Really, in the end, it’s not gonna be about, you know, oh, we’ve got this perfect composition on a percentage basis. It’s gonna be more about the embedded rent growth and the quality of the real estate, Craig. Again, I would challenge you to look at where our, you know, where we trade, where our ABR is, what our embedded rent growth is, and what the higher, you know, multiple guys are at. It is what it is. As long as it’s there, we’ll continue to try and take advantage of that in the way that we can. Certainly, the private institutional investors are well aware of that and well aware of what’s going on in our space. It’s odd to me, but it is what it is, which I keep saying.

It’s odd to me, but, that we wouldn’t actually, as a group, trade at a premium for the liquidity, but it’s actually vice versa. You know?
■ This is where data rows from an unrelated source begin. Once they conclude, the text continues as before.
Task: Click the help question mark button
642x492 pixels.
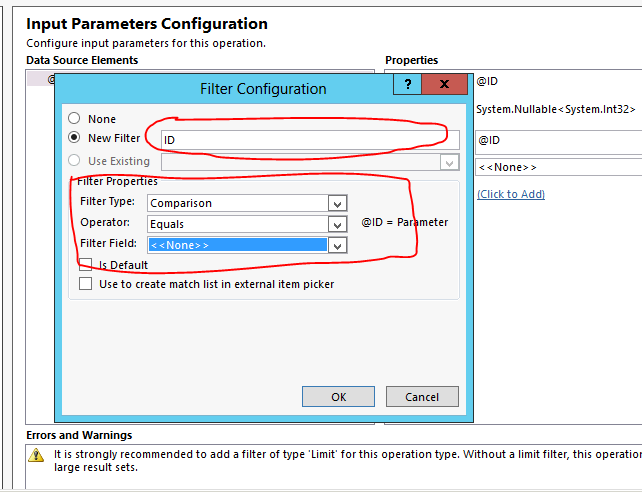Action: point(407,86)
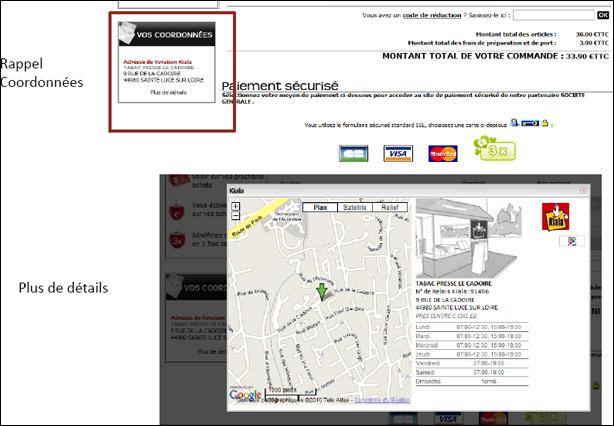
Task: Click the Google logo on map
Action: coord(246,395)
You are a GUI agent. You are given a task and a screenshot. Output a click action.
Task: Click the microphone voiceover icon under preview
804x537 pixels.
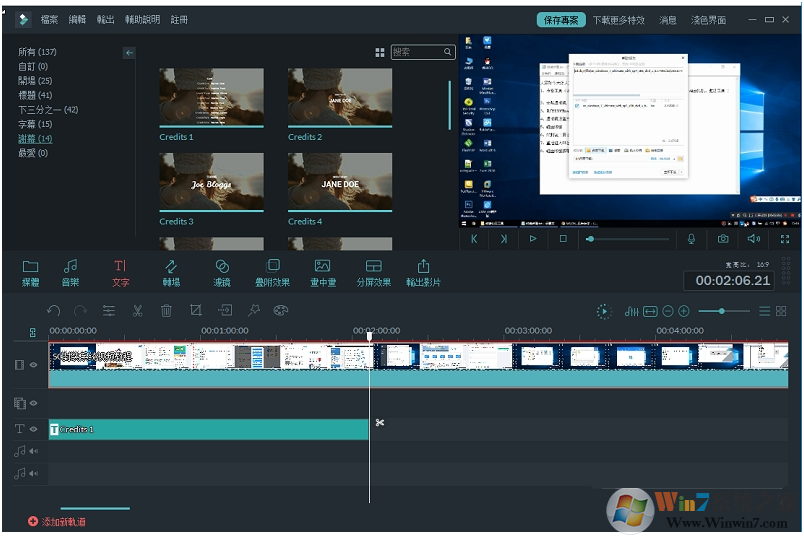(x=691, y=239)
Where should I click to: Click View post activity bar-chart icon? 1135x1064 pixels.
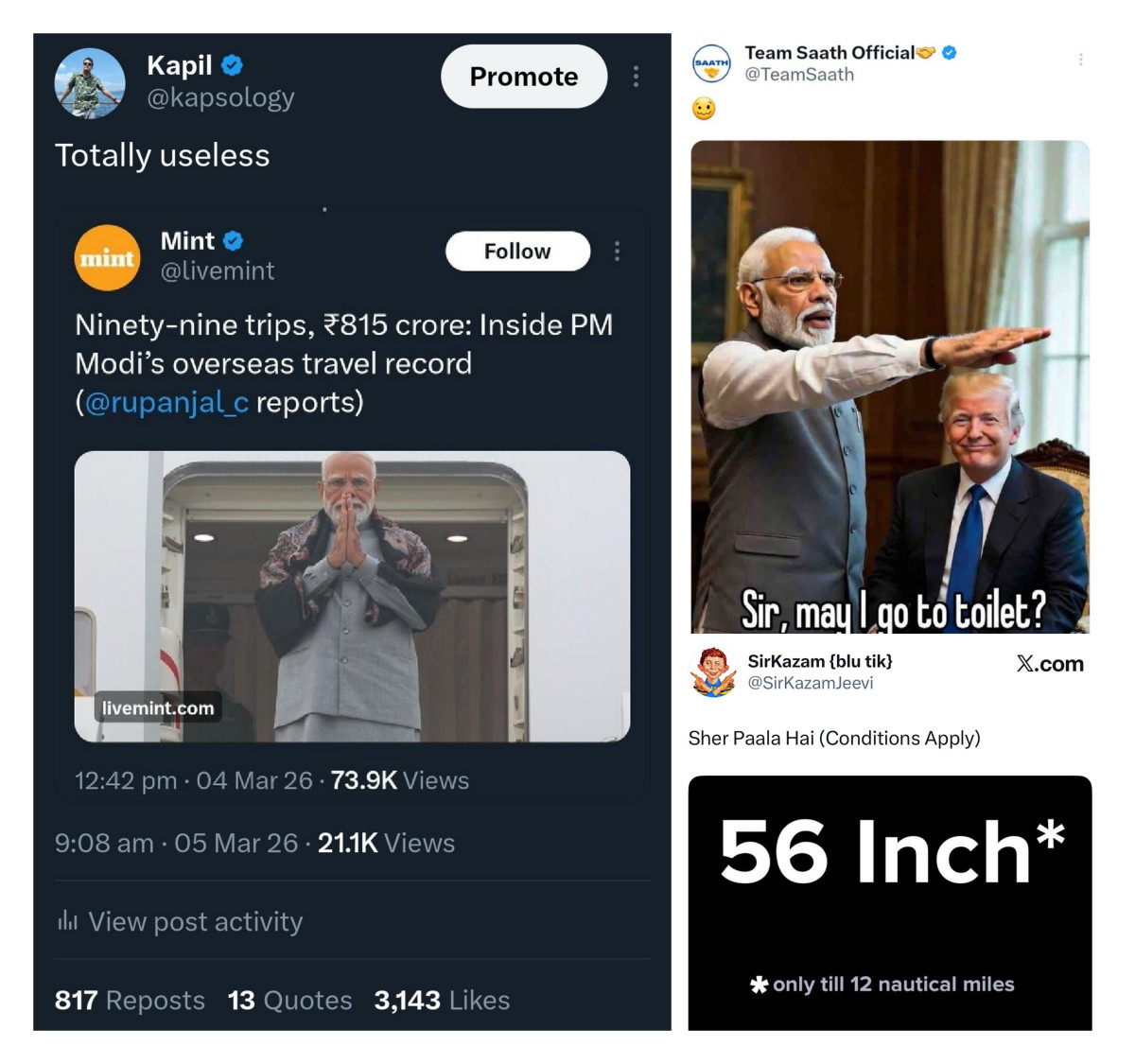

You’re trading at a discount, for the liquidity, which is quite odd. At any rate, I do think there’s real opportunity there to improve that, Craig. We’re gonna have to take it one step at a time. We’ve identified what we have, and we’ll see. We still got three quarters of the year left. As he said, if those opportunities avail themselves, we’ll try to take advantage of that. After the end of this year, then we would think, man, we have the portfolio composition is really good.

As, again, as he said, we’re just back to the normal, you know, paired trades, a couple deals here, a couple deals there.

Craig Mailman, Analyst, Citi: Great. Thanks.

John A. Kite, Chairman and Chief Executive Officer, Kite Realty Group: Thank you.

Alexander Goldfarb, Analyst, Piper Sandler0: Thank you. I’m showing no further questions in the queue at this time. I would like to turn the call back over to Mr. John Kite for any closing remarks.

John A. Kite, Chairman and Chief Executive Officer, Kite Realty Group: I just, again, wanna thank everyone for joining us today, and have a great day.

Alexander Goldfarb, Analyst, Piper Sandler0: This concludes today’s program. Thank you all for participating. You may now disconnect.